A key witness in Sen. Bob Menendez’s corruption trial said Friday that he bribed the New Jersey Democrat and gave his wife, Nadine Menendez, a new Mercedes-Benz convertible in order to “get power and influence.”
In March, Jose Uribe, a New Jersey insurance salesman arrested alongside Menendez, entered a guilty plea and acknowledged his purchase of a $60,000 luxury automobile with the intention of influencing the senator. He’s collaborating with prosecutors. The senator has denied accepting bribes.
On Friday, Uribe stated that he had agreed to present Nadine Menendez with a car in exchange for the senator’s assistance in ending criminal investigations into two of his associates by the New Jersey Attorney General’s Office. He testified that he bribed the senator with Wael Hana, the founder of a halal certification company that authorities claim was used to pay bribes to the couple.
Throughout the senator’s corruption trial, which is now in its fourth week, prosecutors have used text messages, emails, voicemails, and financial records to portray him and his wife as participants in a complex bribery scheme involving a halal meat monopoly, the Egyptian and Qatari governments, and attempts to influence several criminal investigations.
The senator is on trial alongside two New Jersey businessmen, Hana and Fred Daibes, a real estate developer. All three have pleaded not guilty. The postponement of Nadine Menendez’s trial until later this summer is due to her ongoing treatment for breast cancer. She’s also pleaded not guilty.
Prosecutors provided text messages as evidence that Nadine Menendez complained to Hana about her lack of a car after being involved in an automobile accident that killed a pedestrian in December 2018. Authorities did not charge Nadine Menendez with the fatality.
Meanwhile, Uribe was frantic to assist a business friend charged with insurance fraud and an employee under investigation, according to authorities.
“I was f****d,” Uribe admitted Friday.
According to Uribe, Hana assured him he could resolve the difficulties for $200,000 to $250,000 and connected him with the Menendezes.

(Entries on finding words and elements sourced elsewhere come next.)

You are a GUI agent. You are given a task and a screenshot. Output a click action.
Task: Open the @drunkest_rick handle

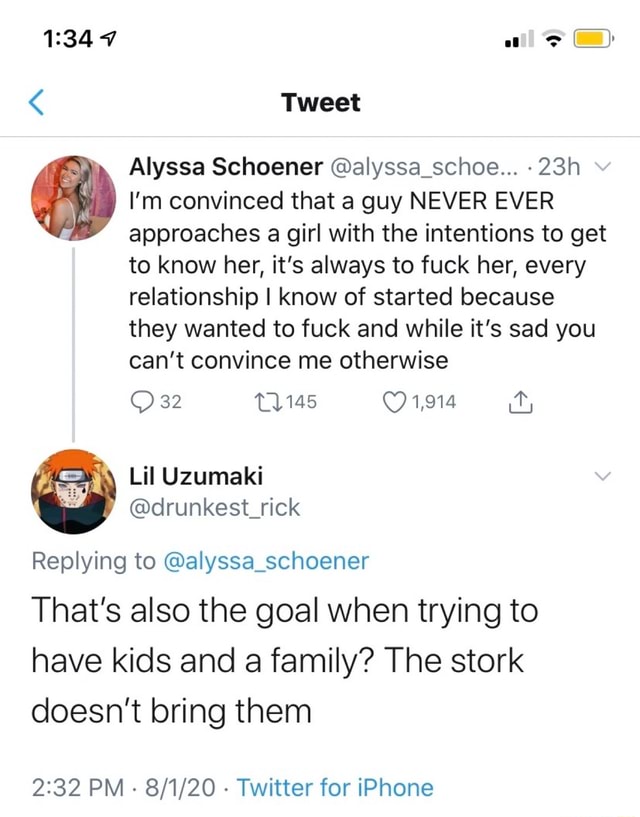215,507
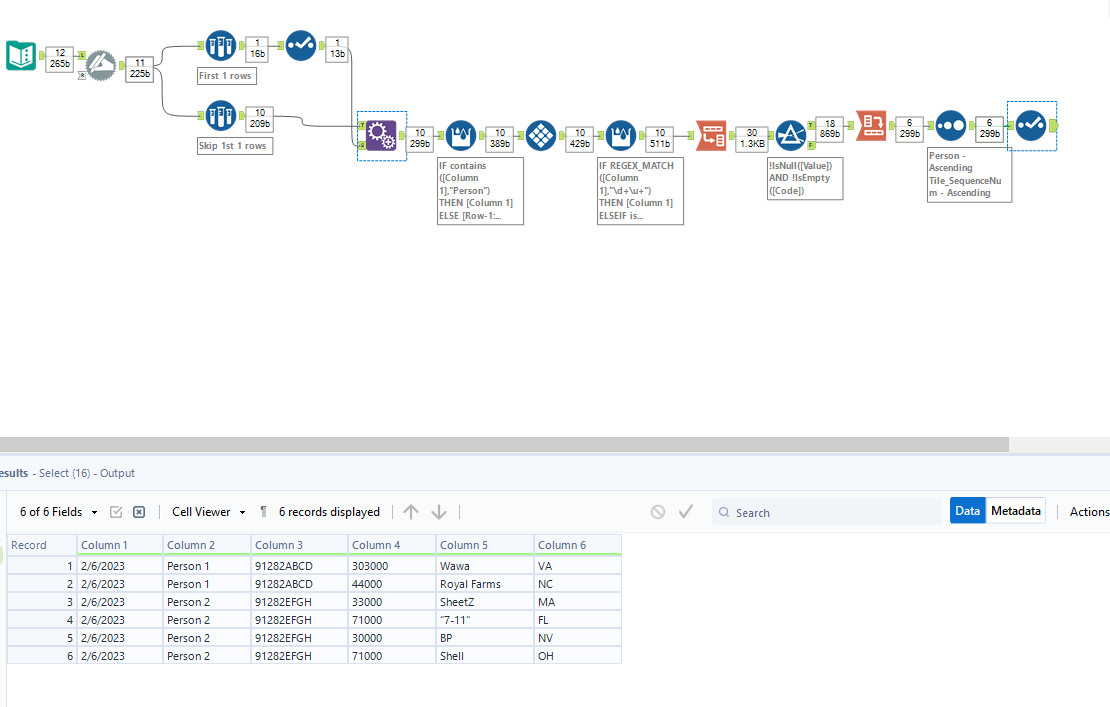1110x707 pixels.
Task: Switch to the Metadata view
Action: tap(1016, 510)
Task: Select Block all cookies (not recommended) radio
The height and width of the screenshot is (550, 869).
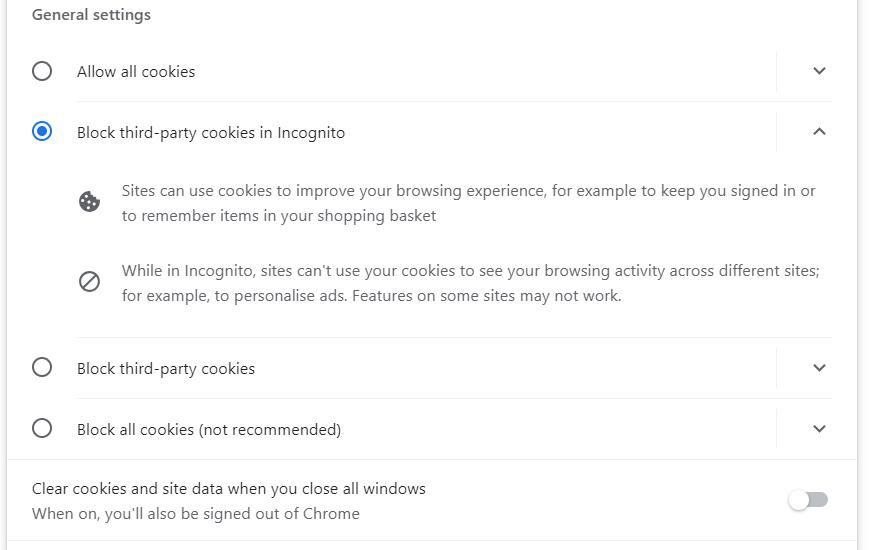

According to prosecutors, in January 2019, the senator contacted New Jersey’s attorney general, Gurbir Grewal, in an attempt to disrupt the insurance fraud prosecution. The claimed meddling was unsuccessful, and Uribe’s business associate finally pleaded guilty. However, the probe into Uribe’s employee, whom he considers a family member, continues.
He told jurors that Uribe and Nadine Menendez agreed that he would buy her the automobile she wanted and that the senator, whom she would marry the following year, would try to get the probe dropped.
According to the accusations, Nadine Menendez got her new car by early April 2019, after meeting Uribe in a restaurant parking lot and receiving $15,000 in cash as a down payment.
“Congratulations, mon amour de la vie! We are the proud owners of a 2019 Mercedes,” she allegedly texted the senator.
Uribe later arranged car payments, texting an acquaintance, “I don’t want to use anything with my name on it,” according to communications shown to jurors.
Months later, prosecutors allege Uribe texted Nadine Menendez about the employee. “Please help,” the text said.
“I will not let you down,” Nadine Menendez allegedly said.
“We need to make things go away,” Uribe added, according to prosecutors.
A few days later, the senator contacted the attorney general, Grewal, to arrange a meeting. Grewal testified about the January 2019 phone discussion with Menendez and the September 2019 visit to the senator’s Newark office.
Menendez “raised a concern about my office’s handling of matters involving Hispanic defendants as compared to non-Hispanic defendantsโin particular, matters handled by the office of the insurance fraud prosecutor,” Grewal said, adding that he asked Menendez if the concern was “about a pending criminal manner, to which he responded, ‘yes.'”
Grewal summoned another attorney from his office to the September meeting, and Menendez brought up the subject again, according to his testimony.
“I can’t talk to you about this,” Grewal remembered telling Menendez.
When the two departed the meeting with Menendez, Grewal stated the other attorney turned to him and said, “Whoa, that was gross.”
When asked by Menendez’s attorney if the senator had threatened him, Grewal said, “No.”
After the FBI searched the Menendezes’ home in Englewood Cliffs, New Jersey, in June 2022 and discovered stacks of cash, gold bars, and the Mercedes, Nadine Menendez and Uribe met to discuss what he would say if asked about the car payments, according to his plea agreement.
“I told her that a dear friend of mine was in a financial predicament, and I was assisting that friend in making auto payments, and that when she was financially sound, she would repay me. Nadine says, ‘That sounds good,'” Uribe informed the judge in March, according to the AP.
Prosecutors allege that the senator then issued a check to his wife, who subsequently wrote one to Uribe, describing it as a loan. Prosecutors said the depiction was a falsehood intended to conceal the prior bribe.
Menendez’s defenders have attempted to transfer blame to his wife, claiming they led separate lives and that he was mostly unaware of her connections with the three businessmen accused of bribery.
“She kept Bob out of those conversations,” his attorney, Avi Weitzman, said.